The same also goes for the religious issues at stake. There are some gestures in the direction of religious violence, and even those aren’t super realistic. “Thou shalt not suffer a witch to live” is scrawled menacingly on a wall (p. 221), and the characters are all very upset. Yeah, okay, but that’s from the English translation of the Bible done for a Christian king in the 1600s. “Witch” is not a universally accepted translation, either. Even if we account for zealots being uninterested in linguistics and interpretation, why aren’t there religious rebuttals? You could so easily argue that sorcerers have divine gifts, or that they are strangers who deserve protection per Exodus 22:21. Maybe Landsman isn’t interested in the religious aspects of this—but too bad. This underpins the whole conflict, so why isn’t it fleshed out? There is also zero engagement with Palestine, or the Arab or Muslim world, and very little engagement with Judaism. For a region and nation steeped in religious conflict already, I would have expected a more nuanced take.

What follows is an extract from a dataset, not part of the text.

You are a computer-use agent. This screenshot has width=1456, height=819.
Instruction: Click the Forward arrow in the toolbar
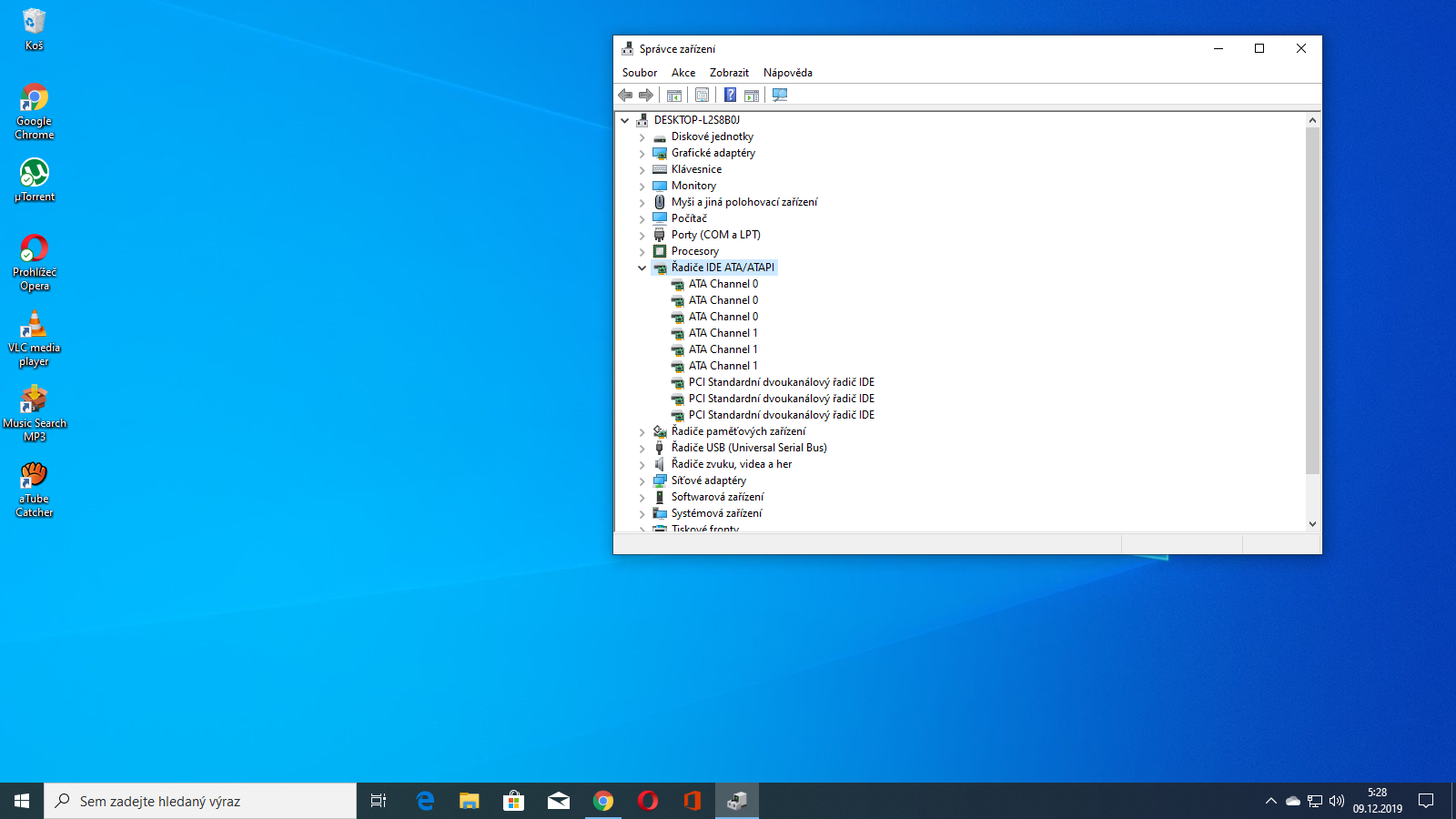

Even if we disregard all the Big Issues, The Heart of the Circle misses on the smaller interpersonal interactions, too. I wanted to like this romance of two wounded souls so much. Reed and Lee get off on the wrong foot, have both been hurt before, and have to get over themselves to really reach the other person. That’s so much potential! But their flirting is awkward, their heart-to-hearts aren’t terribly emotional, and they suddenly consummate their growing affection in a police station bathroom before having a chat with an officer. What? And more importantly, why? It’s not fun or funny. Nothing about it feels significant. It’s just head-scratching. This is not how a well-plotted book treats a meaningful relationship. Landsman then tries to make up for it with sex and romance scenes that veer too far into the saccharine, but it was too late. I couldn’t bring myself to care.
This is trying to be a book about making the most of your time on earth, about equality and peaceful protest, and about queer love. I applaud the ambition, but I can’t recommend the result: a muddled slog that, despite being about an empath, didn’t make me feel anything.